Most samples (n = 156; 98%) were collected by running the tap water source for 1 minute prior to filling a 500mL HDPE bottle to the point of overflowing. While leaving the water running, the bottle was filled twice and dumped twice before being filled a third time and capped. This was done to rinse the bottle prior to the final sample collection. A survey was filled out for each water sample, which included the sample collector’s name and contact information, day and time of collection, and information about the source and general use of the water taken (Table 1). The survey form was then mailed to Orb Media, who tracked the samples, while the water sample itself was sent to the University of Minnesota, Minneapolis for processing. Three of the 159 total samples (2%) were obtained as bottled water by Orb Media staff. These samples were poured directly from the water bottle into identical 500 mL HDPE bottles immediately after opening and mailed in a fashion identical to the other tap water samples. Because the water samples, identified only through a unique sample ID number, were tracked by one organization and processed by another organization they were processed ‘blind’ without any preconceptions about the tap water source.
The data for each country was expressed as a mean with standard deviation. We also compared the mean of all developed nations to the mean of all developing nations. Averages of developed countries were compared to developing countries using a Welch t-test.
Twelve brands of beer were purchased between January and April of 2017. All of the beer manufacturers used municipal water (representing a total of nine municipalities) drawn from one of the five Laurentian Great Lakes. Each brewery was reached by phone or email to confirm their water source. The water treatment facility for each of the nine municipalities was also reached by phone to confirm their water source. Three breweries drew water from Lake Superior, four from Lake Michigan, one from Lake Huron, two from Lake Erie, and two from Lake Ontario (Table 2). Seven brands of beer were purchased from Minneapolis, Minnesota liquor stores, two were purchased directly from breweries in Duluth, Minnesota, and the remaining three were purchased in Alpena, Michigan and Rochester, New York. All beers were packaged in 12- or 16-fluid-ounce aluminum cans, 12-fluid-ounce glass bottles, 64-fluid-ounce glass growlers, or 32-fluid-ounce glass howlers (Table 2).
Tap water samples from seven of the nine municipalities represented within the 12 beer brands analyzed were obtained as part of the tap water study above, following the same sampling guidelines discussed. These samples were obtained specifically to investigate any possible correlation between the number of particles found in the tap water supply and those found in beer.
Twelve brands of sea salt were purchased in August of 2016 from six grocery stores and specialty shops in Minneapolis, Minnesota. Brands were selected based on their region of origin, which was detailed on each product’s label (Table 3). Effort was made to select brands sourced from different regions of the world. Ten brands were sourced from oceans (n = 4) and seas (n = 6), while two came from salt mines.
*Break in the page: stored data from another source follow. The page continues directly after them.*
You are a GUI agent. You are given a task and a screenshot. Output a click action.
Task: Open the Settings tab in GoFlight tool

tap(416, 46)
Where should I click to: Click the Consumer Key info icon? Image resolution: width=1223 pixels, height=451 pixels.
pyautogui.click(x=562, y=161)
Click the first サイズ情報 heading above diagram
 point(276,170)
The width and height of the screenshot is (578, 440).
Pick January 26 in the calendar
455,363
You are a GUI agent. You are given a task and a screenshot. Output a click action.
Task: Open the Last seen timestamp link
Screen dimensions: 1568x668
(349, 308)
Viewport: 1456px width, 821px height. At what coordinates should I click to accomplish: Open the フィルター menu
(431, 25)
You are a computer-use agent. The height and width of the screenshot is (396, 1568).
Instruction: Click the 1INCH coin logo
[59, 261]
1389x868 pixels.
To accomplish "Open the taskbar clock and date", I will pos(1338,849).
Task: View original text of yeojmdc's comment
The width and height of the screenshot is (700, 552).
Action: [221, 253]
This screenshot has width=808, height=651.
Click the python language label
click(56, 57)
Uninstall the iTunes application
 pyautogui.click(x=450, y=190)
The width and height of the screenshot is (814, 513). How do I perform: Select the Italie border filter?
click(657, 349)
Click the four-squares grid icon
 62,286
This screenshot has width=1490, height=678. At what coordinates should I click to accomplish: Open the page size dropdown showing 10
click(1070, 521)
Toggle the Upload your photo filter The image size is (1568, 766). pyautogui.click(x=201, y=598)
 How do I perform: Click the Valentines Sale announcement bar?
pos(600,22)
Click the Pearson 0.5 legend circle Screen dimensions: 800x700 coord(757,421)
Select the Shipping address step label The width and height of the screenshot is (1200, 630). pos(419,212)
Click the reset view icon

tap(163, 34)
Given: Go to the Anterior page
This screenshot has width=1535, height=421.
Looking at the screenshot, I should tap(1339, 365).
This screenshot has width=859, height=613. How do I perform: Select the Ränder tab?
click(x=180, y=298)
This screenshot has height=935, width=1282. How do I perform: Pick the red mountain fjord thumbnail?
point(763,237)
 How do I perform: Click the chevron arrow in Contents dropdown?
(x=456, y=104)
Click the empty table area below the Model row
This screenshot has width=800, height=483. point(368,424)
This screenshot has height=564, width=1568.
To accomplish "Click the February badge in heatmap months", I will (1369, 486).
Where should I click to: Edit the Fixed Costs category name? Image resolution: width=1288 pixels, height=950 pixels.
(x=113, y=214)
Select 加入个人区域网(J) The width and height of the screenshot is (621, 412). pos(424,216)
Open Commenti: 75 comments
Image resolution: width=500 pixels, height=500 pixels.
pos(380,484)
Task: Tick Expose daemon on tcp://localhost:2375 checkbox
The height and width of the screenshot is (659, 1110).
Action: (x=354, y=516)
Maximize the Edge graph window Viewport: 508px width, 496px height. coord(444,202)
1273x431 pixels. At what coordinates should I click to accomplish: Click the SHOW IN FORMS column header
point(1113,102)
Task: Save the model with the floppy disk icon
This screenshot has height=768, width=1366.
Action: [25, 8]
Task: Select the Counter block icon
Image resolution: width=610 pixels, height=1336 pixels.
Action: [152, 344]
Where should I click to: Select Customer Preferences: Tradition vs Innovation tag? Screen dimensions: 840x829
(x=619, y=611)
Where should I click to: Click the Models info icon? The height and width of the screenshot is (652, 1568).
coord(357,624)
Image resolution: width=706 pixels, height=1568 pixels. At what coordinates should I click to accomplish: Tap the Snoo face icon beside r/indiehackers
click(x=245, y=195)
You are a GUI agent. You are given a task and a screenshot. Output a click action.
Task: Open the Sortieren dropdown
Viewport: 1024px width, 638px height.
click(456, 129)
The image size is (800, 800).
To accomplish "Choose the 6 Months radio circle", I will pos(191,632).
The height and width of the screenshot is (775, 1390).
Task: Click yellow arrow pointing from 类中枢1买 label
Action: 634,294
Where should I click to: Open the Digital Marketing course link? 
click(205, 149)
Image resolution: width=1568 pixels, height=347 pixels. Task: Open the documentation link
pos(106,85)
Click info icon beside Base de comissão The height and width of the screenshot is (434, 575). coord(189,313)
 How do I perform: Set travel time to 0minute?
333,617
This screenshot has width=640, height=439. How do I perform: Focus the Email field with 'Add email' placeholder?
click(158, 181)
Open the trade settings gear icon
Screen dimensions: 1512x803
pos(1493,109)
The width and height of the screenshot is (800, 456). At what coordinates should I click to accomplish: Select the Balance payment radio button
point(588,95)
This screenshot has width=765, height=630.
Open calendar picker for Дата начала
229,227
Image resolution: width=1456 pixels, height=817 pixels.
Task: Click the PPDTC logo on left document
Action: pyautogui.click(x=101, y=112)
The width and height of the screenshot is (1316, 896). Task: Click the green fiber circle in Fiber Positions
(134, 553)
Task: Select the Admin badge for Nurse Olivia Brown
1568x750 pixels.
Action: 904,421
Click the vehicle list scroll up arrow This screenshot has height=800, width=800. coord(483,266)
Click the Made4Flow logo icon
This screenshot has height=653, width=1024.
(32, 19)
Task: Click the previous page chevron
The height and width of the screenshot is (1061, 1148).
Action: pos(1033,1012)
Six salt brands were packaged in plastic bags, two were packaged in stiff cardboard cylinders, two in glass jars, and two in plastic containers (Table 3).
Tap water samples (n = 159) were processed for anthropogenic particles using a method similar to that used by Liebezeit et al. (2014) , briefly described below. Since the samples were collected by volunteers, the volumes of the samples varied (ranging from 457 to 603 ml, with a mean of 551 ml) and as such, volumes were recorded prior to vacuum filtration through a 55 mm diameter Whatman cellulose filter with a pore size of 2.5 μm. To ensure complete evacuation, sample bottles were rinsed three times with deionized water, with the rinse water being passed through the same filter as the original sample. After each water sample was filtered and rinsed in triplicate, the filtrate was itself passed through a second new filter and cleaned glassware. This second filtration was carried out to examine the possible ‘break through’ of contaminants. For example, given the small diameter of synthetic fibers, it is possible that they could pass through a filter even if their length was prohibitive. Any particles found in the second filtration were added to the particles found in the corresponding sample.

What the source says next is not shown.